§ Brief
Since only part of the material below is wanted, output exactly the lines from the one with "Inicio (45, 131)" up to and including the one with "https://ans-allstars.com/ (1358, 1658)".

§ Study material
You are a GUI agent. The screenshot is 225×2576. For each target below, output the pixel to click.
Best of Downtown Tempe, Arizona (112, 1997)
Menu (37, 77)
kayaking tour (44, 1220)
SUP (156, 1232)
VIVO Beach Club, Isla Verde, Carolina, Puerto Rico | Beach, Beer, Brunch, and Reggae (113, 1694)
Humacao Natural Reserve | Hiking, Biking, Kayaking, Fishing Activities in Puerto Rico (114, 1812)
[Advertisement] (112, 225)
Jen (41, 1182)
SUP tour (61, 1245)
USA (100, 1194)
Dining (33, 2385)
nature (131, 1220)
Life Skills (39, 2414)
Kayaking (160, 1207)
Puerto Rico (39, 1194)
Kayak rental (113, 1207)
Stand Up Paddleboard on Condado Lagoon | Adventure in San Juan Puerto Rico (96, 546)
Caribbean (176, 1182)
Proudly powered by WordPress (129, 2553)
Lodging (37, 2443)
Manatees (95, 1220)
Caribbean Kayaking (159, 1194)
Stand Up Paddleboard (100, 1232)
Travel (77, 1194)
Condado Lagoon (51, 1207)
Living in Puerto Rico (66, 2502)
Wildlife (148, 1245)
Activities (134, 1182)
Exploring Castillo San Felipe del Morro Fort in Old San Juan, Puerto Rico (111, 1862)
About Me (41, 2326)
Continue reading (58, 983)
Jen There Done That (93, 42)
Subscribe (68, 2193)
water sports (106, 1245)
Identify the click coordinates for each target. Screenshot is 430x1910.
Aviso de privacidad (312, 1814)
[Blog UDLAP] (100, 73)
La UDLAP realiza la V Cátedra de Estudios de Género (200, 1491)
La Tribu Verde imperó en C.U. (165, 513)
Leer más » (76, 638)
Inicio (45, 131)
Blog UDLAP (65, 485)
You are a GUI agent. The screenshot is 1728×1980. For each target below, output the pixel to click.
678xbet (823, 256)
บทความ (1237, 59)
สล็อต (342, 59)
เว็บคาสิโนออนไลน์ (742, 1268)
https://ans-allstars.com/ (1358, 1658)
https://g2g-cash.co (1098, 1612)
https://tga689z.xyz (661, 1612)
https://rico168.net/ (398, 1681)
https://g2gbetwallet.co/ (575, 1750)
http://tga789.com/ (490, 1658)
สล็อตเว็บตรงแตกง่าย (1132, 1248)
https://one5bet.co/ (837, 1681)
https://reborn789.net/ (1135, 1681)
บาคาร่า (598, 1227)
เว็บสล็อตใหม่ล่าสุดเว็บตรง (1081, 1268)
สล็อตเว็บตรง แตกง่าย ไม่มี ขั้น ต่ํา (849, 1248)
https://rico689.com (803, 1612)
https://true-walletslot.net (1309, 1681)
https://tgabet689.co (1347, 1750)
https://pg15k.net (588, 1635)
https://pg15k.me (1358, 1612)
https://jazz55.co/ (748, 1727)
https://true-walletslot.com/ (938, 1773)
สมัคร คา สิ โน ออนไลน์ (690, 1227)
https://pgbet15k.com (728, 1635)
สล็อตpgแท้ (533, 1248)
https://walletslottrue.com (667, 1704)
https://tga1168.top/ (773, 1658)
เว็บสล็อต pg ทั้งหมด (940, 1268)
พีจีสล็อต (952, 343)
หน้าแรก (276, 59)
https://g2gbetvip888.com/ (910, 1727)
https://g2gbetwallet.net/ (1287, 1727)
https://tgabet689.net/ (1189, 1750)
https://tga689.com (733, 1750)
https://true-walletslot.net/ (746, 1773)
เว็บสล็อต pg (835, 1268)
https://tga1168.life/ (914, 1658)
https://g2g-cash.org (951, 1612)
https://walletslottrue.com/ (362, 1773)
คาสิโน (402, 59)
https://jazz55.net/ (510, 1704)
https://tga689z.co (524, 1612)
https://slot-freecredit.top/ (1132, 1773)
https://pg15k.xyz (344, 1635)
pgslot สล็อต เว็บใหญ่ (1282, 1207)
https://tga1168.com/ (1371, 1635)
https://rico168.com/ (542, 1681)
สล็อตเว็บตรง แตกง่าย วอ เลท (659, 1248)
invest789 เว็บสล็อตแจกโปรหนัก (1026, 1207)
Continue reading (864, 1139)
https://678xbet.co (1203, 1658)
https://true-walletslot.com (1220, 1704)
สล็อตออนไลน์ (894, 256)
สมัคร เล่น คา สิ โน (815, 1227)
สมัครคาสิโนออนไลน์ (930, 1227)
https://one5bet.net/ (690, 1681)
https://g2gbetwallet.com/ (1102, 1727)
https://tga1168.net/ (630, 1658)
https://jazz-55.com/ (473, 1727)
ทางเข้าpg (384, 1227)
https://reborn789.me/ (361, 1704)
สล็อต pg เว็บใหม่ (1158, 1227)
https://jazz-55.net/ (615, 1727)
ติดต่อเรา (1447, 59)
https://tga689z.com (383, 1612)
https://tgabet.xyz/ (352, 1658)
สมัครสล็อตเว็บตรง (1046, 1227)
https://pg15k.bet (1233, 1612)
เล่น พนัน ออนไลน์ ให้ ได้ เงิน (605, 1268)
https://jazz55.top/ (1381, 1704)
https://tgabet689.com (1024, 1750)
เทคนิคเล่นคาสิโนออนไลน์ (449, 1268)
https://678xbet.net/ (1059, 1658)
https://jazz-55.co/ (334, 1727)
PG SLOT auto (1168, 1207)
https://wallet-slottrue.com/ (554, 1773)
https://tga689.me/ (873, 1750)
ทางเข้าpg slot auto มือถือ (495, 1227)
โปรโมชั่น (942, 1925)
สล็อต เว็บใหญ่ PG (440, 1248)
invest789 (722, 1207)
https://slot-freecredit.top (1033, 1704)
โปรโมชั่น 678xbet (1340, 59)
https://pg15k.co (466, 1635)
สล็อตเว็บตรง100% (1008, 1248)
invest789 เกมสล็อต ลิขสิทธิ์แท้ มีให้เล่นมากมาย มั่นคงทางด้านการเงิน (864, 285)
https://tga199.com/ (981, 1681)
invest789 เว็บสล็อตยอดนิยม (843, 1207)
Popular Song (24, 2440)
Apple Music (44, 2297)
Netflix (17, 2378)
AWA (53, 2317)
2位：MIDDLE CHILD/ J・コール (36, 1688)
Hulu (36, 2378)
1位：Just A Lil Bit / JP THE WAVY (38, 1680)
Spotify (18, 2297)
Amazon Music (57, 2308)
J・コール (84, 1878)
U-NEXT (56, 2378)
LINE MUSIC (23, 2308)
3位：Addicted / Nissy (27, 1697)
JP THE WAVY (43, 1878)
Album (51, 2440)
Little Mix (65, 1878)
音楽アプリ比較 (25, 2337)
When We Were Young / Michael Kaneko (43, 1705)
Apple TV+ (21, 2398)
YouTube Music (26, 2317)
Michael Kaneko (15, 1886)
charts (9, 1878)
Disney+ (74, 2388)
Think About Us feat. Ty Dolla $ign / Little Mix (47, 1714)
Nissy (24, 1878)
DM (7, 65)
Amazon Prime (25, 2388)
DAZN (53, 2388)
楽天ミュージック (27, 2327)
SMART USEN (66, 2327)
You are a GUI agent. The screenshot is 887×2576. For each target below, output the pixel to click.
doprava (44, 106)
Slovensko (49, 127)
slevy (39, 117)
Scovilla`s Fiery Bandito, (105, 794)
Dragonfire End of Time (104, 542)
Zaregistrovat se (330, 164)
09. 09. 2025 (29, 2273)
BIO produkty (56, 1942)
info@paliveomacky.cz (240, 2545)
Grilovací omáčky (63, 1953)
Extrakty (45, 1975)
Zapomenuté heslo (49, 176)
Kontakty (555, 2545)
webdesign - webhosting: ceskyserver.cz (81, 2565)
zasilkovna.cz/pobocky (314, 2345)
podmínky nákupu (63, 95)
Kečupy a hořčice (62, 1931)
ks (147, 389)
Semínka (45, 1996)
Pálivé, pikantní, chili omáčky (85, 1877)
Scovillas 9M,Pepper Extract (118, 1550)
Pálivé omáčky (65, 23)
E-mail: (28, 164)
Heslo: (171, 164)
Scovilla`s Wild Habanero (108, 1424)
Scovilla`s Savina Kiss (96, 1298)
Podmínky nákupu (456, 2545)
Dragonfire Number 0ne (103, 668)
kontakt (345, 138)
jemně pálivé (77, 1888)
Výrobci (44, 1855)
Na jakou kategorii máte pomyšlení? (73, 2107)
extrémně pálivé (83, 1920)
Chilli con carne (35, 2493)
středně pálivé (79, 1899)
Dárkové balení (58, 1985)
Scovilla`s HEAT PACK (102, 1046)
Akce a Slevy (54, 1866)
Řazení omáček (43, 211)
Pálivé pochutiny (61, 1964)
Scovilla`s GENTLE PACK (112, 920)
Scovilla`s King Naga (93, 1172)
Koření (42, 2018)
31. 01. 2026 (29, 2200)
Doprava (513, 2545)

§ Task response
Inicio (45, 131)
Blog UDLAP (65, 485)
You are a GUI agent. The screenshot is 1728×1980. For each target below, output the pixel to click.
678xbet (823, 256)
บทความ (1237, 59)
สล็อต (342, 59)
เว็บคาสิโนออนไลน์ (742, 1268)
https://ans-allstars.com/ (1358, 1658)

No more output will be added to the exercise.